§ Excerpt provided:

******

Python indentation (3 spaces)

Peter J. Holzer hjp-python at hjp.at
Sat Oct 13 03:26:11 EDT 2018


On 2018-10-08 20:13:38 +0000, Grant Edwards wrote:
> On 2018-10-08, Peter J. Holzer <hjp-python at hjp.at> wrote:
> > Theoretically I would agree with you: Just use a single tab per
> > indentation level and let the user decide whether that's displayed
> > as 2, 3, 4, or 8 spaces or 57 pixels or whatever.
> >
> > In practice it doesn't work in my experience.
> 
> Nor in mine.  On problem is that under Unix is that there isn't just
> one place where you would need to configure the tab width.  There are
> dozens of text-processing tools that get used on all sorts of text,
> including program sources in a variety of languages.
> 
> For "just use tabs" to work, all of those tools would have to
> magically recognize that they're looking at Python source and adjust
> the tab size accordingly.  That isn't going to happen.

Well, no. The idea of "just use tabs" isn't have a different tab width
per language, but a different tab width per user. So I - being a fan of
fixed-width fonts - would set the tab width to 5 spaces (just to pick a
somewhat unusual number), and Python, Perl, C, TypeScript, HTML, CSS,
etc. code containing tabs would be displayed and printed with that tab
width. You set your tab width to half an inch. And all your text files
are displayed and printed with that tab width. Gene uses 3 spaces, etc.

There aren't that many tools which would have to be configured. For me
that would be vim (the text editor), the tty driver and/or the terminal
emulator (not sure what the right place is), less (the pager), and paps
(for printing). Maybe a few others, but the vast majority of tools
doesn't care about the tab width. For them a tab is just a single byte.

******

§ Work instruction A: Please reproduce the part of the post on Python indentation starting with "Python indentation (3" and going on through "pixels or whatever.".
§ Work instruction B: Resume the post on Python indentation from the point where it stops.

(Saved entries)
******

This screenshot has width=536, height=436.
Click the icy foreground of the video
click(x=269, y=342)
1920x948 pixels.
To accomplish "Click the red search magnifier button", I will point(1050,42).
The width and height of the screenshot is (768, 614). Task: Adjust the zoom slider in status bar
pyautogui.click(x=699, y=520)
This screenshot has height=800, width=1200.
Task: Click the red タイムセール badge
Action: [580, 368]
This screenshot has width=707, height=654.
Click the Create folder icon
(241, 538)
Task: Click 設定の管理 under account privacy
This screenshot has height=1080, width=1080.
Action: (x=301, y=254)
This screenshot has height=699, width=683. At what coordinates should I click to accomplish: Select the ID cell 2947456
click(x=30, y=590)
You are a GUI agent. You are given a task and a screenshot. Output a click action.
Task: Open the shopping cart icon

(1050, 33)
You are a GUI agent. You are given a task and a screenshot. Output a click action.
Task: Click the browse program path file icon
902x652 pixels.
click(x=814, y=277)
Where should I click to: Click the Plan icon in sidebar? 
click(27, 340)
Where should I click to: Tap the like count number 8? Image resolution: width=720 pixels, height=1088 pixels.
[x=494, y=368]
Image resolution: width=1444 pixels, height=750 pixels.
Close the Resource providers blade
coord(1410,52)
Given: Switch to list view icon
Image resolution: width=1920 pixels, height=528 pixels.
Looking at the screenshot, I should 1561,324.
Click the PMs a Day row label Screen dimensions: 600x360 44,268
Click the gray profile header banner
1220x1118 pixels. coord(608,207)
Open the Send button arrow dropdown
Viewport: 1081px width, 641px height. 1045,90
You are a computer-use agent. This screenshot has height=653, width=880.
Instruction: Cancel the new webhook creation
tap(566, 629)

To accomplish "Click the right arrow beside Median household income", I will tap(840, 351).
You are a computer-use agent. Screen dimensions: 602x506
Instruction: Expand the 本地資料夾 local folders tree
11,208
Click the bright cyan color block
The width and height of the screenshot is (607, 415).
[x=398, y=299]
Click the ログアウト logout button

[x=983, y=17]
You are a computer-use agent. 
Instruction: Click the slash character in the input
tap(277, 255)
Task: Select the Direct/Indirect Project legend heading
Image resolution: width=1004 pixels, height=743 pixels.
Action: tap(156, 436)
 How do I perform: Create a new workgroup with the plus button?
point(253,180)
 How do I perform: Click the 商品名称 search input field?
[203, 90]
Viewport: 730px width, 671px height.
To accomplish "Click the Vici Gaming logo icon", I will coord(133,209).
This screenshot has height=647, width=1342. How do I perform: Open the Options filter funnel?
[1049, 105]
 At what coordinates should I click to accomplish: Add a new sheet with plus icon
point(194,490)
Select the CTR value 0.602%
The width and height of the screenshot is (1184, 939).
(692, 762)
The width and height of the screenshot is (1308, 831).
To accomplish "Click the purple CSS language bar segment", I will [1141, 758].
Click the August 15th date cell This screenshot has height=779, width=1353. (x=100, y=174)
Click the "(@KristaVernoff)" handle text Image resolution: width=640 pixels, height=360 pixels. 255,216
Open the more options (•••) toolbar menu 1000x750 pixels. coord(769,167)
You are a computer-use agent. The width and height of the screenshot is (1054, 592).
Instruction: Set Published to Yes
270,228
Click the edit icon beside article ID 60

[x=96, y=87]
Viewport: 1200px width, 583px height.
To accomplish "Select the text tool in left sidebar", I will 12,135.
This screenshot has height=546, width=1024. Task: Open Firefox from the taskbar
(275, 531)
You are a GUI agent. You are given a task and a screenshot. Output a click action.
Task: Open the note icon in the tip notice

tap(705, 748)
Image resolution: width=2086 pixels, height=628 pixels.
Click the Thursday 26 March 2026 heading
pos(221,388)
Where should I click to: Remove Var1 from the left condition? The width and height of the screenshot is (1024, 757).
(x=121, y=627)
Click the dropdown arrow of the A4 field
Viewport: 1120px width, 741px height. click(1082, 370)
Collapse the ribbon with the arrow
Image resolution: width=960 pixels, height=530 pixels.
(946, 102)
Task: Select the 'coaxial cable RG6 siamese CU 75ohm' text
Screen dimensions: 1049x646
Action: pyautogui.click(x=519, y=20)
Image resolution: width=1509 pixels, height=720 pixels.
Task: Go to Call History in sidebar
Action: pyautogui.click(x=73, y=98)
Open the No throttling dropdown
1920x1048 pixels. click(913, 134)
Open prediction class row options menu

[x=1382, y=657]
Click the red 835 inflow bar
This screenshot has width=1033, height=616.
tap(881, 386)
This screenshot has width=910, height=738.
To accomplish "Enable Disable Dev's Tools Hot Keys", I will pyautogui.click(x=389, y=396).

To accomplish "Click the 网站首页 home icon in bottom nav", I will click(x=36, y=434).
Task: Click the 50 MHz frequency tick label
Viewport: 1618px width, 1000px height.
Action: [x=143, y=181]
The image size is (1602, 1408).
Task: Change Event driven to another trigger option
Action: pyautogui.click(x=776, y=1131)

******

§ Written reply A:
Python indentation (3 spaces)

Peter J. Holzer hjp-python at hjp.at
Sat Oct 13 03:26:11 EDT 2018


On 2018-10-08 20:13:38 +0000, Grant Edwards wrote:
> On 2018-10-08, Peter J. Holzer <hjp-python at hjp.at> wrote:
> > Theoretically I would agree with you: Just use a single tab per
> > indentation level and let the user decide whether that's displayed
> > as 2, 3, 4, or 8 spaces or 57 pixels or whatever.

§ Written reply B:
The problem is in my experience that a "use only tabs" policy is hard to
enforce. People will type spaces when they should use tabs (and use tabs
when they should use spaces), their software will autoconvert between
spaces and tabs (with a different number of spaces per tab for each
user), etc. The result is an awful mess. "Use only spaces" is much
easier to enforce: Just reject any file (except binaries and makefiles)
with a 0x09 byte at commit time.

(Now that I think of it, "use tabs" might work better in Python than in
other languages because in Python indentation has syntactic meaning. If
your editor replaces some tabs with spaces or vice versa, your program
won't compile any more and you will (hopefully) fix it before committing
it.)

        hp

-- 
   _  | Peter J. Holzer    | we build much bigger, better disasters now
|_|_) |                    | because we have much more sophisticated
| |   | hjp at hjp.at         | management tools.